The falsity of this spin, however, was brought home when Obama’s camp, feeling the political heat, moved to amend the plank on the convention floor to restore the more robust pro-Israel language of previous platforms. On a voice vote, their motion failed – once and then again. On the third try the chairman ruled it to have passed although his dubious interpretation of the relative volume of the “ayes” and “nays” had delegates standing on their chairs, shouting protests.
Far from being only about verbiage, the argument was substantive to the point of evoking passions. Clearly, either a majority of the delegates or a large minority were less firmly pro-Israel than the stance Obama’s campaign team thought it politic to run on.
Surveys have repeatedly shown that convention delegates of both parties are more extreme than rank and file voters, Republicans more conservative and Democrats more liberal. In this case it was apparent that being more liberal meant, if not wishing to “radically distance” America from Israel, then at least to distance their party from its strongly pro-Israel stands of the past.
Such shifts can matter greatly even if they amount to less than a complete reversal of position. The anti-Israel camp does not need to win America fully to its side. Merely to neutralize it would radically alter the balance of power and put Israel in great jeopardy.
The degree of Israel’s dependence on America was underscored in an interview that Eitan Haber, who had been Prime Minister Yitzhak Rabin’s closest aide, gave to the Times of Israel in September 2013. Scoffing at the freedom politicians feel to say whatever they like when in opposition, Haber said that only when one of them becomes prime minister does he or she begin to understand the “extent the state of Israel is dependent on America [f]or absolutely everything – in the realms of diplomacy, security, even economically.”

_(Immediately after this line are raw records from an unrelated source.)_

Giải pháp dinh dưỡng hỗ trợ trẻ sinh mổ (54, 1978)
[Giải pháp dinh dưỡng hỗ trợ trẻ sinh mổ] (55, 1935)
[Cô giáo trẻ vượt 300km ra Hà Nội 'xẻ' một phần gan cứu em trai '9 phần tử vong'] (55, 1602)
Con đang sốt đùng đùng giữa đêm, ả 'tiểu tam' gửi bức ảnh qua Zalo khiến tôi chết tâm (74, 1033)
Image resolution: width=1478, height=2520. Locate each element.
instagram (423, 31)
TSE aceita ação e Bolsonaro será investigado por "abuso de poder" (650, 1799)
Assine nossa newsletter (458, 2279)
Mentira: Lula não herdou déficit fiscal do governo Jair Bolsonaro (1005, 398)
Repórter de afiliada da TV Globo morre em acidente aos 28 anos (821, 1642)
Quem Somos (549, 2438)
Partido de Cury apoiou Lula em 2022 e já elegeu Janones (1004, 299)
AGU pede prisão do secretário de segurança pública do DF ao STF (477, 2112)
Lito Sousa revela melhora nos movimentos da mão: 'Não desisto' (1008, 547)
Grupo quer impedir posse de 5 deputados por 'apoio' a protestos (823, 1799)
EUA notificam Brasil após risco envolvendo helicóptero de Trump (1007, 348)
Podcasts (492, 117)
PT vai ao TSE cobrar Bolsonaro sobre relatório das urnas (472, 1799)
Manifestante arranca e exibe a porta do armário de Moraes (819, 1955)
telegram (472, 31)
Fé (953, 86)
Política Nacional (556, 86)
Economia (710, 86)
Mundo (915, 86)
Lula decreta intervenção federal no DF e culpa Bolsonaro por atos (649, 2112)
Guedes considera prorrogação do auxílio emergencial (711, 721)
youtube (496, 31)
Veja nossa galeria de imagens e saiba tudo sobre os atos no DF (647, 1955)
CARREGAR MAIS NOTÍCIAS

Were that support withdrawn, Israel’s enemies would be tempted to renew their efforts to destroy it once and for all. Such are the dynamics of the “Arab street” that even governments that would prefer peace would feel pressure to support militant actions if Israel appeared vulnerable.
Should Israel’s enemies succeed, the result would be a second Holocaust. This would be a tragedy of unspeakable proportions for the Jews, but not only for them. The world would have lost one of its most creative countries, and the devastation of the Jewish people would cause incalculable harm to the spiritual life of the West and perhaps beyond.
Of course, this scenario is unlikely – at least for the time being. With its formidable army and presumed nuclear weapons, Israel is not very destructible, at least not by conventional warfare. But this does not preclude new rounds of guerrilla fighting and terrorist strikes employing ever more lethal weapons. Even if Israel succeeds in defeating such assaults, the prospects for peace would recede before new torrents of blood and tears from Jews and Arabs alike.
 
And in the end it might not succeed. As the Vietnamese Communists showed, setting a model on which the PLO patterned itself, a conflict need not be determined by the sticks and stones of military arsenals. These can be trumped by words that transform political realities and thus, the balance of power. For all its might, Israel remains a David, struggling against the odds to secure its small foothold in a violent and hostile region. The relentless campaign to recast it instead as a malevolent Goliath places it in grave peril.